作業指示 1: 傷病手当金についての文章から、「症状が出ずとも、陽性反応が出」から「度はあまり速くはありません。」までを、両端の語句も含めてそのまま書き写しなさい。
作業指示 2: 傷病手当金についての文章を、最後の文の後から書き進めなさい。

「コロナ休業」でも会社員は給料の3分の2の傷病手当金を受給できる
では、新型コロナウイルスに感染したらどうなるのでしょうか?
症状が出ずとも、陽性反応が出たり発熱などがあれば、働くことはできません。さすがに、これは個人の事情ですから会社から休業手当は出ませんが、健康保険から「傷病手当金」が支給されます。
この手当は、給料の約3分の2の金額ですから、やはり会社員はすぐに収入が途絶えるわけではありません。新型コロナに関しての医療費は公費で賄われますから、入院が長期に亘っても医療費の負担は心配無用です。
しかし、ここでもやはり「格差」が存在します。傷病手当金は、会社員が加入する協会けんぽあるいは組合健保による給付で、「被保険者」が対象ですから、会社員のご主人に扶養されているパートの主婦の場合、新型コロナに感染しても傷病手当金は支給されません。また、契約社員など契約内容によっては、同じ仕事でも健康保険に入れない方もいます。
会社勤めなのであれば、より多くの方に社会保険加入を広げようという国の方針が「適用拡大」です。2016年から、社会保険加入のハードルを下げ、手厚い給付が受けられやすくする仕組みが始まりました。しかし、特に小さい事業所では雇い側が社会保険料の負担が重くなることを嫌って、普及の速度はあまり速くはありません。
「国保」にも新型コロナで傷病手当金の期待が……
自営業の方は、国民健康保険(国保)に加入していますが、国保にはそもそも傷病手当金がないので、新型コロナに感染し働けなくなってしまうと当然に収入が無くなってしまいます。フリーランスも同様です。

スクリーンショット位置特定データ:
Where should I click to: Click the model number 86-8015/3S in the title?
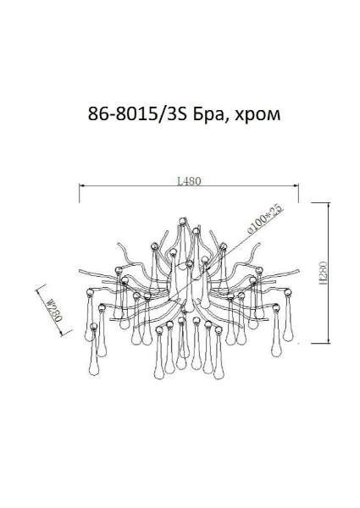click(x=138, y=114)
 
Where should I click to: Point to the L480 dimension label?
click(x=189, y=181)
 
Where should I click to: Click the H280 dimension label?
click(x=323, y=273)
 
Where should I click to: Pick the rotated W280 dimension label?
click(x=53, y=309)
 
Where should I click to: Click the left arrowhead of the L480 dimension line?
click(x=82, y=186)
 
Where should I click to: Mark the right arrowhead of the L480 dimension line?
click(x=296, y=185)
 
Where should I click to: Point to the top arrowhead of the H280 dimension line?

作業結果 1:
症状が出ずとも、陽性反応が出たり発熱などがあれば、働くことはできません。さすがに、これは個人の事情ですから会社から休業手当は出ませんが、健康保険から「傷病手当金」が支給されます。
この手当は、給料の約3分の2の金額ですから、やはり会社員はすぐに収入が途絶えるわけではありません。新型コロナに関しての医療費は公費で賄われますから、入院が長期に亘っても医療費の負担は心配無用です。
しかし、ここでもやはり「格差」が存在します。傷病手当金は、会社員が加入する協会けんぽあるいは組合健保による給付で、「被保険者」が対象ですから、会社員のご主人に扶養されているパートの主婦の場合、新型コロナに感染しても傷病手当金は支給されません。また、契約社員など契約内容によっては、同じ仕事でも健康保険に入れない方もいます。
会社勤めなのであれば、より多くの方に社会保険加入を広げようという国の方針が「適用拡大」です。2016年から、社会保険加入のハードルを下げ、手厚い給付が受けられやすくする仕組みが始まりました。しかし、特に小さい事業所では雇い側が社会保険料の負担が重くなることを嫌って、普及の速度はあまり速くはありません。

作業結果 2:
国民健康保険に加入している人は案外多いものです。給料をもらっている勤め人で自営業ではないと認識している方でも、個人商店や理美容店で働いている方、スポーツジムのインストラクターの方など「法人ではないところ」で働いている方は、国保加入です。従って、新型コロナで働けなくなると生活困窮リスクと背中合わせです。
しかし、さすがに新型コロナに対しては国も例外を設けることにしました。
政府は3月10日に「新型コロナウイルス感染症に関する緊急対応策―第2弾―」を出し、国民健康保険についても傷病手当金を支給するよう関係各所に指示したのです。さらに、この傷病手当金の給付金については全額国が支援するとなりました。
ただし、国保の管轄は市区町村であるがため対応は足並みがそろわず、ウェブサイトなどで給付のお知らせをしているところはまだ限定的です。実際の給付は、適用期間である令和2年1月1日から9月30日で、さかのぼっても行われる予定ですが、急を要する方もいらっしゃるでしょう。その場合は役所に問い合わせてください。